A prevailing wind is the wind that blows most frequently across a particular region. Different regions on Earth have different prevailing winds.
At between thirty and sixty degrees latitude, the prevailing winds blow almost constantly toward the poles.
Because of the Coriolis Effect, these winds appear to curve to the east. This means that they come from the west. So, since winds are named for the direction they come from, these winds are called westerlies.
Westerlies are responsible for much of the weather across the United States and Canada.
Polar easterlies are winds that form when the air over the poles cools and sinks to the surface.
As the air flows away from the poles, it is turned to the west by the Coriolis Effect. Since these winds come from the east, they are called easterlies.
The Polar Jet Stream
The polar jet stream is formed by the deflection of upper air winds by the Coriolis Effect. It resembles a stream of water moving from west to east at an altitude of from 13 to 19 kilometers.

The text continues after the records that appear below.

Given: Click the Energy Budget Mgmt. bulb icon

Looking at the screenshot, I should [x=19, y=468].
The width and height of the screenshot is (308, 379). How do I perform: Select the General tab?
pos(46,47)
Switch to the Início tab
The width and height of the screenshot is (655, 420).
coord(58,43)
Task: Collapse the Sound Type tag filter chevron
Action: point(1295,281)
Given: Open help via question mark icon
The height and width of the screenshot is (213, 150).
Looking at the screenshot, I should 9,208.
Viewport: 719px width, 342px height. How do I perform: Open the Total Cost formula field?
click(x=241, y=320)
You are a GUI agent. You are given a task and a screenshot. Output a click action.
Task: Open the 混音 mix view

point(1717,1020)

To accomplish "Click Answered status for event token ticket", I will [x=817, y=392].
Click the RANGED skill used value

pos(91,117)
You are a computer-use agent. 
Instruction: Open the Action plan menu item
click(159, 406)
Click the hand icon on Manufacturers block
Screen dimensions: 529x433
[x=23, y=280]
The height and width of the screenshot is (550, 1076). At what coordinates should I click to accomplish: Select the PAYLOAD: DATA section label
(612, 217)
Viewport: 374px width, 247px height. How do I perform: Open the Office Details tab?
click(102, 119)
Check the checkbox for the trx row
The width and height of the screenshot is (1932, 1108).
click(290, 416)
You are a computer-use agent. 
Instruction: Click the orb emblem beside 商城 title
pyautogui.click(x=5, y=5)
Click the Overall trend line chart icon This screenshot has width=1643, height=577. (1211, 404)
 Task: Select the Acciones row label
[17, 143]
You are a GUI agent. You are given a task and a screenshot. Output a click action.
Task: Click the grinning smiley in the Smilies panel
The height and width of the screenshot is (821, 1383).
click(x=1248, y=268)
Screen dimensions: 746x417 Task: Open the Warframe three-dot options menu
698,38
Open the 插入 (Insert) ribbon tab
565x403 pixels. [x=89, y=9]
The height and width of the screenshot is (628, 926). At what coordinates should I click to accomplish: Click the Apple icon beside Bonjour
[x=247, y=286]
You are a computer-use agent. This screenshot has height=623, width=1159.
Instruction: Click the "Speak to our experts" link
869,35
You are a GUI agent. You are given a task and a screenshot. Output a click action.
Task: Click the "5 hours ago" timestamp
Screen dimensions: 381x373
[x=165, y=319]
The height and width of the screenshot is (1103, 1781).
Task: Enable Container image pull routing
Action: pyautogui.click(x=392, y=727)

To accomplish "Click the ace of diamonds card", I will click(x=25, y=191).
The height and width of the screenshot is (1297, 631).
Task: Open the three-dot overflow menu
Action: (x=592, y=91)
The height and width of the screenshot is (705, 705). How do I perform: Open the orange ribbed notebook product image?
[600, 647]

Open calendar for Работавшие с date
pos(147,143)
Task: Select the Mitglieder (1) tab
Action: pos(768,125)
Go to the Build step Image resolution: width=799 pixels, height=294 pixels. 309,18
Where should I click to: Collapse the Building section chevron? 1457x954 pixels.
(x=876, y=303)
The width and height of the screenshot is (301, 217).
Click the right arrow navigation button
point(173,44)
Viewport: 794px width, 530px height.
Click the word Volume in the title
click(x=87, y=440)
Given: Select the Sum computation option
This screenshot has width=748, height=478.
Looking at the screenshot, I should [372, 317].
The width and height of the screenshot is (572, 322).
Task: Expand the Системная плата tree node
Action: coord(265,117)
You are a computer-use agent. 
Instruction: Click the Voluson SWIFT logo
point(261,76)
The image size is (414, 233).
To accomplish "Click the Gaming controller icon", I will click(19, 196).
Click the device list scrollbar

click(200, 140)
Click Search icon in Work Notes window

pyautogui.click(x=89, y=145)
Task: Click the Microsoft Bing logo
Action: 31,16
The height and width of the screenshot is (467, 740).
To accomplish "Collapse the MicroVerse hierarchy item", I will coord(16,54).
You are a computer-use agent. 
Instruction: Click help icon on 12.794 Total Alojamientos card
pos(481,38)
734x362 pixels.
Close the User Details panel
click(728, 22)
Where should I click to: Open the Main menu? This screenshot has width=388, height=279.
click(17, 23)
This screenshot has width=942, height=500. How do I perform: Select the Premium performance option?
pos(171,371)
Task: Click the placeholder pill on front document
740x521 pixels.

Wind velocity is highest in its core -- about 130 kilometers per hour in the winter and 65 kilometers per hours in the summer (although wind speeds of 400 kilometers per hour are not unknown).
The polar jet stream is why you can fly from San Francisco to New York (west to east) in less time than you can fly from New York to San Francisco (east to west).
The polar jet stream is associated with the polar front (a front is where two air masses of different temperatures or humidity meet.)
The polar front is the zone where warm air from the subtropics meets cold air from the poles.
Subtropical Jet Stream
The subtropical jet stream is located approximately 13 kilometers above the subtropical high-pressure zone
Like the polar jet stream, it flows from west to east and is characterized by relatively fast uniform winds concentrated within the upper atmosphere in a narrow band. It does not exist in the midlatitudes.
In addition to the above phenomena, there are winds that are either highly seasonal or highly local.
Some of the better-known seasonal or local winds are:
A monsoon occurs because of the different ways land and water retain heat. In the summer, winds flow from the water to the land, causing heavy rains over the land.
In the winter, the winds flow from land to sea, resulting in dry land conditions.
The most famous monsoons occur in India and Southeast Asia, although they can also occur in Australia or the American Southwest. The word monsoon comes from the Arabic word mausim (season).
Siroccos, Chinooks, Santa Anas
A Sirocco is a hot, dry, dust-laden wind that blows from the deserts of North Africa across the Mediterranean into southern Europe. It occurs mainly in the spring.
A Santa Ana is a hot, fast-moving wind that blows down the side of the Santa Ana Mountains toward the Pacific Ocean in Southern California. It occurs between October and February and can move at from 25 to 100 miles an hour. This wind be very dangerous in case of wildfire.
A similar wind, called a Chinook, blows down the east side of the Northern Rocky Mountains in the winter and spring. It produces a rapid temperature rise and thaw, which is important for agriculture. In Switzerland, a wind like this is called a snow eater.
A Sirocco is different from a Chinook or Santa Ana. First, because downslope flow is one of the causes of a Chinook or Santa Ana, while a Sirocco flows mostly over flat terrain in the North African deserts. And second, because a Sirocco is caused by a low pressure area while a Santa Ana is caused by a high pressure area.